Probably “Oy vey” if He saw the same stuff I did.

This was a satire of the youth taking over America written by a then 28 year old from the POV of a then 44 year old man who was losing all faith in the hippie movement said youth was in. Uneven? Oh yeah. For every moment that comes off as said youth's response to violence, there's moments where the director is shouting “Damn hippies, get off my lawn.” Stuff like a character stuck in the 60's or even the alternative words to screw, that sounds like a response from somebody in the flower power era; a football team making rape a sporting event in the middle of an anti-war alagory, that sounds like a paranoid middle age man, the whole picture is like this.

And before you say “Oh, how much control can a director have over the writer on this thing,” two things: This is Roger Corman and this was constantly re-written on the fly with him having his hand in it as shooting was going on.

Corman has a LOT of creative control on his movies, that's how he's always rolled and was able to make his movies with the budget he had. Top it all of, not only was Gas-s-s a thought he himself had, but the script was constantly re-written on the fly as the movie went on shooting, so you have a mix of somebody who is 3 years older (At the time) than our leads writing a satire on the hippie movement with a 44 year old director (At the time) getting further and further away from agreeing with the generation responsible for the Summer Of Love. Never a good combination.

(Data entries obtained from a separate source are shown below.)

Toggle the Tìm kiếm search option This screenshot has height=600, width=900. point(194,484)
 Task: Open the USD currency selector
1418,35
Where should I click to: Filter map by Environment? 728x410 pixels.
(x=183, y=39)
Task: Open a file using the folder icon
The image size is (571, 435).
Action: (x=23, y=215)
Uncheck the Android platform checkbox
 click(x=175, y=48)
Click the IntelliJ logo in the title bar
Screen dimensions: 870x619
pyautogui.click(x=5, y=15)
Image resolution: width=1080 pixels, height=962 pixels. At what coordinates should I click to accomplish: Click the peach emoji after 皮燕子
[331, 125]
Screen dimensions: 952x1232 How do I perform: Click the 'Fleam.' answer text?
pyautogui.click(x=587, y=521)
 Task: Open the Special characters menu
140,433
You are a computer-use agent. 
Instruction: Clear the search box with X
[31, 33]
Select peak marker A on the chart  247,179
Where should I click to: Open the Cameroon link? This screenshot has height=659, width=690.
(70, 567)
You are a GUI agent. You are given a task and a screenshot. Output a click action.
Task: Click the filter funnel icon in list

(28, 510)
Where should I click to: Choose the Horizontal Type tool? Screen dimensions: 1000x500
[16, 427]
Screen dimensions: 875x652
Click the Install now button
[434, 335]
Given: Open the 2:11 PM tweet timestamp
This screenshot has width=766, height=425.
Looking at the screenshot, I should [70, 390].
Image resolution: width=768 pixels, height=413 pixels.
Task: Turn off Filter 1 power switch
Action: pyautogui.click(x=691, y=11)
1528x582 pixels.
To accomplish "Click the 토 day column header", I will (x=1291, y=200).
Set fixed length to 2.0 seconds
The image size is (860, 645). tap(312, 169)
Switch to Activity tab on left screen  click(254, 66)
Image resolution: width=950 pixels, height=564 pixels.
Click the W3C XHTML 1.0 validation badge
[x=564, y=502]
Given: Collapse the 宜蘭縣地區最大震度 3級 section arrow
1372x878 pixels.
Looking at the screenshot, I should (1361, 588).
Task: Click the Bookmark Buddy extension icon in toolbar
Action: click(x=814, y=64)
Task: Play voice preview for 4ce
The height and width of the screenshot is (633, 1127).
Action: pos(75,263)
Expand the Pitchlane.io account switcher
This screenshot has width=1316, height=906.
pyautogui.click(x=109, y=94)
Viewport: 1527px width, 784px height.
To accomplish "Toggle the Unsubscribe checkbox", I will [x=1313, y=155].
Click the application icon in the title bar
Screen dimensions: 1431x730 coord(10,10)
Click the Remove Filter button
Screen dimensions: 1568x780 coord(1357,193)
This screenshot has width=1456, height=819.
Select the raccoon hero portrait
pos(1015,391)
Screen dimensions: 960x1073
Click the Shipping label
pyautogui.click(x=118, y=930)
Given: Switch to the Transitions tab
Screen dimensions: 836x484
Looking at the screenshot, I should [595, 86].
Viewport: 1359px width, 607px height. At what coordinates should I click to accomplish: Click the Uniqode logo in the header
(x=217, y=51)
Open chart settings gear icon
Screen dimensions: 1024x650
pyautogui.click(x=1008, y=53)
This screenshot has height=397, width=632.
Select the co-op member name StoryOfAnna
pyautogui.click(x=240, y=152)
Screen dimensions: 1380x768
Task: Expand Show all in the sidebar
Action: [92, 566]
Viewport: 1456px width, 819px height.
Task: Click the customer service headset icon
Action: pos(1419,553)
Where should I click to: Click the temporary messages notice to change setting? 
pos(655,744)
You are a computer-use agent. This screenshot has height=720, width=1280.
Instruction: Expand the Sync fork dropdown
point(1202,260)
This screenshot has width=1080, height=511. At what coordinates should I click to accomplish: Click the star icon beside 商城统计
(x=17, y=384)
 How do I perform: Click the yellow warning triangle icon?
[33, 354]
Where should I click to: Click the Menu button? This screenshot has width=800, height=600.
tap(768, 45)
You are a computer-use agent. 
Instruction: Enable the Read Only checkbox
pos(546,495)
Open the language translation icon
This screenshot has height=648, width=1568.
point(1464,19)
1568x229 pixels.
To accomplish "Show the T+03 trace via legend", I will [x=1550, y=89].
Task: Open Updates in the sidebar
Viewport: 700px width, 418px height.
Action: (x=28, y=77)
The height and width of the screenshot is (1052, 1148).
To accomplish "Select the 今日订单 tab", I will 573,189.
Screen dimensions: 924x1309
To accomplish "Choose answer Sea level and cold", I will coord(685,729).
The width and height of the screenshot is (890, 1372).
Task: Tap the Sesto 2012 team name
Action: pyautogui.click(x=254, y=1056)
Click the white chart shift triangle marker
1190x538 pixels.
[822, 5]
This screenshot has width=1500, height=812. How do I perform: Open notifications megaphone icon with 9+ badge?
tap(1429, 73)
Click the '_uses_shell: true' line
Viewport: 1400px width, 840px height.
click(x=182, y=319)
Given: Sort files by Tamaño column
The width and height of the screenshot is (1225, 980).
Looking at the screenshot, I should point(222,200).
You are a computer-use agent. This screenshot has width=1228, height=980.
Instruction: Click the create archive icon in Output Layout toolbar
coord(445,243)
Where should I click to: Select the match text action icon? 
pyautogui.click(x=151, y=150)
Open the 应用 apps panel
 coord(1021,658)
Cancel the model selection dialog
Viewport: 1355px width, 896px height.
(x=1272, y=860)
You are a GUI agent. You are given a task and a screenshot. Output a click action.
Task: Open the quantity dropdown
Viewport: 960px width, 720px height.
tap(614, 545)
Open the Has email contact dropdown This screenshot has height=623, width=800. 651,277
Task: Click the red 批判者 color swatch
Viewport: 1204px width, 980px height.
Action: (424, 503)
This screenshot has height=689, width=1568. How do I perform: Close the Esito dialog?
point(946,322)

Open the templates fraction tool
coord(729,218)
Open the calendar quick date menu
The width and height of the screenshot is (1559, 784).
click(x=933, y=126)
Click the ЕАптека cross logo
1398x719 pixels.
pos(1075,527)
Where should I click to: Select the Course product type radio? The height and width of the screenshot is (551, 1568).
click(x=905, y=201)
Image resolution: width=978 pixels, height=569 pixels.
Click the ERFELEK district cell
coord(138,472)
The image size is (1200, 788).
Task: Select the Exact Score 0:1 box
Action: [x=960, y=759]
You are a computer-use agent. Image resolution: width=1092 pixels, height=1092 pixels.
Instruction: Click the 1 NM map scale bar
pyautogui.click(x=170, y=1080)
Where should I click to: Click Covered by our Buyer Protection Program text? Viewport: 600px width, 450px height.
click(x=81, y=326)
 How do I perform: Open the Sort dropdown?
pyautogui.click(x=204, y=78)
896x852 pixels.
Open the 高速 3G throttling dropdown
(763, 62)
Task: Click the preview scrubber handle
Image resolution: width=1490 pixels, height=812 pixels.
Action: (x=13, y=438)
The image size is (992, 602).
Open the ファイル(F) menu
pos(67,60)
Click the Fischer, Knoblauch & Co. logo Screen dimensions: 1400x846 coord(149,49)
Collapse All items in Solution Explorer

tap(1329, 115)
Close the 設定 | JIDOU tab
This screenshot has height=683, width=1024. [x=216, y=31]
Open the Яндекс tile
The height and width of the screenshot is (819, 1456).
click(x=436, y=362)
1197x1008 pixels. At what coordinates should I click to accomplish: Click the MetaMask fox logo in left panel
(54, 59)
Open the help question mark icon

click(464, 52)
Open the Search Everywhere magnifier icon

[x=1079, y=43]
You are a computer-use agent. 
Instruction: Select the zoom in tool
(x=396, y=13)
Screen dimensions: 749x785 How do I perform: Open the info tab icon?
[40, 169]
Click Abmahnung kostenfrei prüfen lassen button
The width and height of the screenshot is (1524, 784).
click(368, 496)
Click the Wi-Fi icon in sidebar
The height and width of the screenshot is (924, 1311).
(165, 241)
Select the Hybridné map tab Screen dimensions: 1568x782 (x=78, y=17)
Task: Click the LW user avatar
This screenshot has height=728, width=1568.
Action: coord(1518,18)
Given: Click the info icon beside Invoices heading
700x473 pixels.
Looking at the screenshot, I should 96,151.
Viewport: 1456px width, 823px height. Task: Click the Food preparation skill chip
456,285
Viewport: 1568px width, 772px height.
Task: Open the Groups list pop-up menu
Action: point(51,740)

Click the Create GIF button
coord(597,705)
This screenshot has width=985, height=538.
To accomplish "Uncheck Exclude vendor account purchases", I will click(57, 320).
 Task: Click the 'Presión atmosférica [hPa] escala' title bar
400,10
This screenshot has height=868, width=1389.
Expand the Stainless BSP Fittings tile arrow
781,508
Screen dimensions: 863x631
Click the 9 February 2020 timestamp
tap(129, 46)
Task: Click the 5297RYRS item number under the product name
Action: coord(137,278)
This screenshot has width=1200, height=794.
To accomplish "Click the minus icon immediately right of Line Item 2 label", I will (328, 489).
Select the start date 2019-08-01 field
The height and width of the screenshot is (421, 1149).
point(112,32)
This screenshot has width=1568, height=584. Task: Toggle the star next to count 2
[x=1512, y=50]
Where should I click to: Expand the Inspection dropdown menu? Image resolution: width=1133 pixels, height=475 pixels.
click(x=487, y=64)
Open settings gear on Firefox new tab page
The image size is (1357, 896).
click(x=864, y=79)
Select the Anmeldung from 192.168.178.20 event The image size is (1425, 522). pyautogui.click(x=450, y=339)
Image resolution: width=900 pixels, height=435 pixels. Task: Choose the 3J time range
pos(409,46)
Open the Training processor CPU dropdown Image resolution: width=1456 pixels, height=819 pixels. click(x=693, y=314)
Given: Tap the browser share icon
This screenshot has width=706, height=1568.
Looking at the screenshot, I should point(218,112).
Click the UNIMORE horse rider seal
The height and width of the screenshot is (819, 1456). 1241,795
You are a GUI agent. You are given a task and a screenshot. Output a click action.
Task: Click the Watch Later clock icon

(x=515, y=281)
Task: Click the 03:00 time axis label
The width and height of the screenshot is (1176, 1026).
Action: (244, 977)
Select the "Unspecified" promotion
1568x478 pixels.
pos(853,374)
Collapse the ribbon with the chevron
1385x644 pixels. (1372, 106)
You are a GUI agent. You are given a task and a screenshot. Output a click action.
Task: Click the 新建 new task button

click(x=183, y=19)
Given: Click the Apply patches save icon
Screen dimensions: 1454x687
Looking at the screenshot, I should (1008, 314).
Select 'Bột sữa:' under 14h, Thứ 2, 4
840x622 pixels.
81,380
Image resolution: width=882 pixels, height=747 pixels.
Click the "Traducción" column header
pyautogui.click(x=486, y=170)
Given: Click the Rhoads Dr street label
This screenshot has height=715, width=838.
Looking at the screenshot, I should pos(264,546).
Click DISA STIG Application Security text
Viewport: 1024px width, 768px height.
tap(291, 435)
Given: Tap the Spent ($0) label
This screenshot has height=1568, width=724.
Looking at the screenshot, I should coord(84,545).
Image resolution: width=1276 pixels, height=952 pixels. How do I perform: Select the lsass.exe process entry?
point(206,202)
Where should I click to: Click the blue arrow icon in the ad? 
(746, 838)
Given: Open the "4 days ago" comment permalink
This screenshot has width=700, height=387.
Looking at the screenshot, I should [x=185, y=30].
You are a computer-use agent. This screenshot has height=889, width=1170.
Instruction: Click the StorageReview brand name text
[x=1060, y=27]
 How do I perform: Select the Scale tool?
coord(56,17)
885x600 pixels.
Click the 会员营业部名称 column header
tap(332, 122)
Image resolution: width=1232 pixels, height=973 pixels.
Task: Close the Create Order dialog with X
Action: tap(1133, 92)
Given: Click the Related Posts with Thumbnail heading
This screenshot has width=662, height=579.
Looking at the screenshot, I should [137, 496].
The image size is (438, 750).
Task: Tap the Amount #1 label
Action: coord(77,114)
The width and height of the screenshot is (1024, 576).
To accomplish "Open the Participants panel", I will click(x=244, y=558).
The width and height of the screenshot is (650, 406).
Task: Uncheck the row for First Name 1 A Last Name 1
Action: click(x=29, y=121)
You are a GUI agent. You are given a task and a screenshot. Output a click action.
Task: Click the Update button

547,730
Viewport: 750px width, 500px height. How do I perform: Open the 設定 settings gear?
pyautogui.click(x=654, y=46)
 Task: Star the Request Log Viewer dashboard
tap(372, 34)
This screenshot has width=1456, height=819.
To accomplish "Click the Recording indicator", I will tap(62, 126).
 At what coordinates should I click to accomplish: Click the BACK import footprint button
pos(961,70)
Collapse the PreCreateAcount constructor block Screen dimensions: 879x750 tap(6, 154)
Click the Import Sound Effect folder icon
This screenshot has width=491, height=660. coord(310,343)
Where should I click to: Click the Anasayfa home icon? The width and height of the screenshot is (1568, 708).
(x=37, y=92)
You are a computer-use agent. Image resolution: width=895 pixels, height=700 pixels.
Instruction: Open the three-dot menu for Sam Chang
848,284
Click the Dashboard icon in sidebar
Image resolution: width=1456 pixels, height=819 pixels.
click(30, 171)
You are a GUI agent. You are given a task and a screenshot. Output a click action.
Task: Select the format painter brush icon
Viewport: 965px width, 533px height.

Uneven writing, uneven editing, characters that aren't exactly compelling leads, confusing jokes, stuff that is never explained (Bad editing or not)...this movie maybe called Gas-s-s, but it's anything but.

FINAL VERDICT: For uneven writing, uneven filming, horrible editing (Most of which was the studio), characters that aren't exactly compelling, unsubtle satire and/or messages, and not really aging well, this movie gets a MEGA ATOMIC DESTRUCTION B-MOVIE BOMB. Tune in, turn on, brain fried. Now if you'll excuse me, I heard the voice of God...and I left the lights on again.